The problem is apparent when you want to know the answer to this question: How many users have capability X? Querying for abstract capability X strikes some as edge case at first, so a better question might be: how many users should be considered at least an author?

To answer this question, we have to load up each user individually and build their derived capability list, by loading up their roles, add-on capabilities, and revoked capabilities. It should be fairly apparent that on a site with many users, the capabilities system can be a performance issue, to say the least.

Let’s remove user-level capabilities from the equation. Now, we can load up all of the roles, figure out which have capability X, and figure out which users have those roles. Clearly a huge performance benefit, as we’re running one query (to fetch the role definitions), unserializing its result, looping through the roles and checking for a cap, then querying the users for that role.

If only it were that easy. We store a user’s roles and capabilities in a serialized array in usermeta. That means we have to again leave SQL with every user’s usermeta value, unserialize it, and check if the user has the role.

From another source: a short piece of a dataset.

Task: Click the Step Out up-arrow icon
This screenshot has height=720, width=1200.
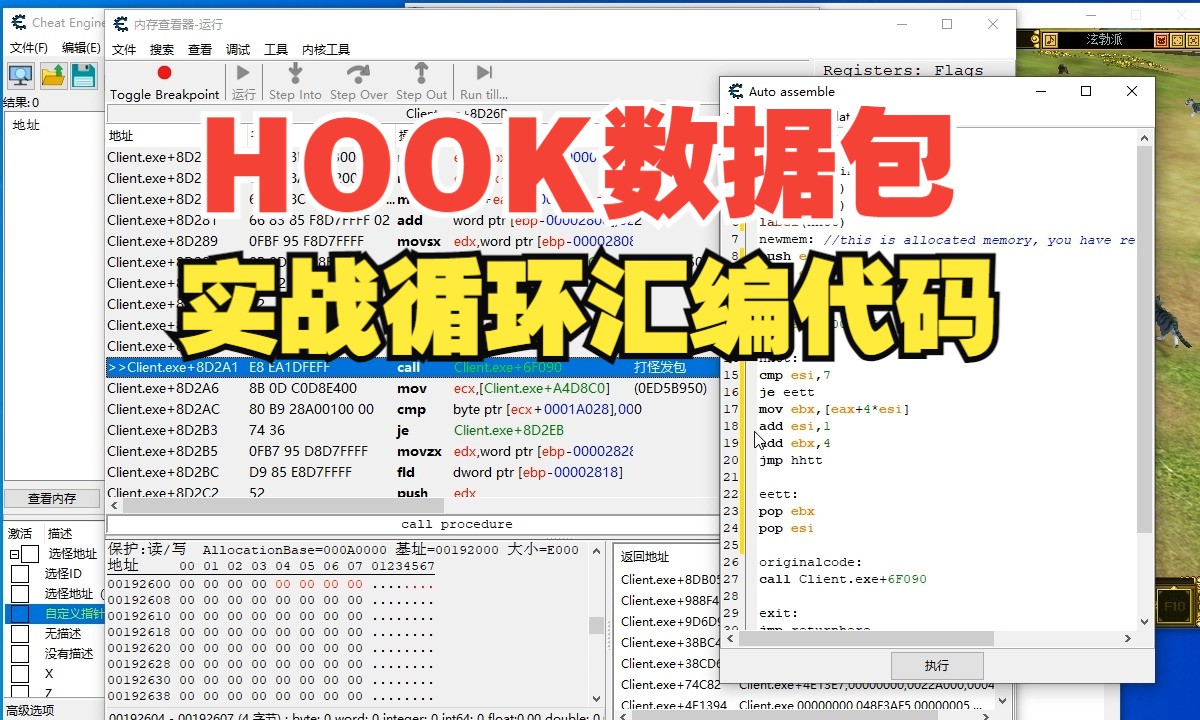Action: (421, 73)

Core does employ a hack in a few spots for performance reasons, by using LIKE "%editor%" against serialized data. This very unpoetic code is the epitomy of the overly complex capabilities system.

But, we’ll no longer be storing capabilities, or multiple roles. Thus, we can now have our usermeta value be a simple text value with the name of the role. Two example queries:

SELECT * FROM $wpdb->users u INNER JOIN $wpdb->usermeta m WHERE u.id = m.user_id AND m.meta_key = 'wp_capabilities' AND m.meta_value = 'Editor';

SELECT user_id FROM $wpdb->usermeta WHERE meta_key = 'wp_capabilities' AND m.meta_value = 'Editor';

Now that is poetic code, and it would scale much better in an environment with many users. (When I mean many, I mean many, many thousands.) And I’ll point out here that there have been suggestions for a new table, to get this out of usermeta entirely.

The proposed overhaul is controversial, which explains its postponement for multiple releases, but appears to be gaining traction for 3.1. As the wp-hackers thread progressed, I suggested that the proposed overhaul could always end up being watered down a bit before entering core as a compromise, notwithstanding rather solid support from the core developers for the proposal on the table.

That said, I cannot imagine that user-specific capabilities would remain in core. If there is a compromise, it would end up being multiple roles, because we could still avoid serialized data, by using the same meta key multiple times, with different meta values. The one thing I don’t believe we would want to do is take an overly complicated system and oversimplify it, especially given the growth and scale of WordPress as a CMS. If we can sanely implement multiple roles in the new schema, keeping them may be something to consider.

The counter-argument is that we have a chance to simplify the capabilities API to make it manageable, and we should take advantage of that. We could sanely build a core plugin for role management. Multiple roles not supported in the user interface, nor would they be supported in such a plugin, leaving them to be the only piece of the API that would not be exposed.

That brings me to a final question: Is anyone actually using multiple roles? Because I’m noticing that WP_User::remove_role() was broken and WP_User::add_role() had problems as well. Both were fixed in the 3.0 development cycle after having issues for a few versions. Makes you wonder.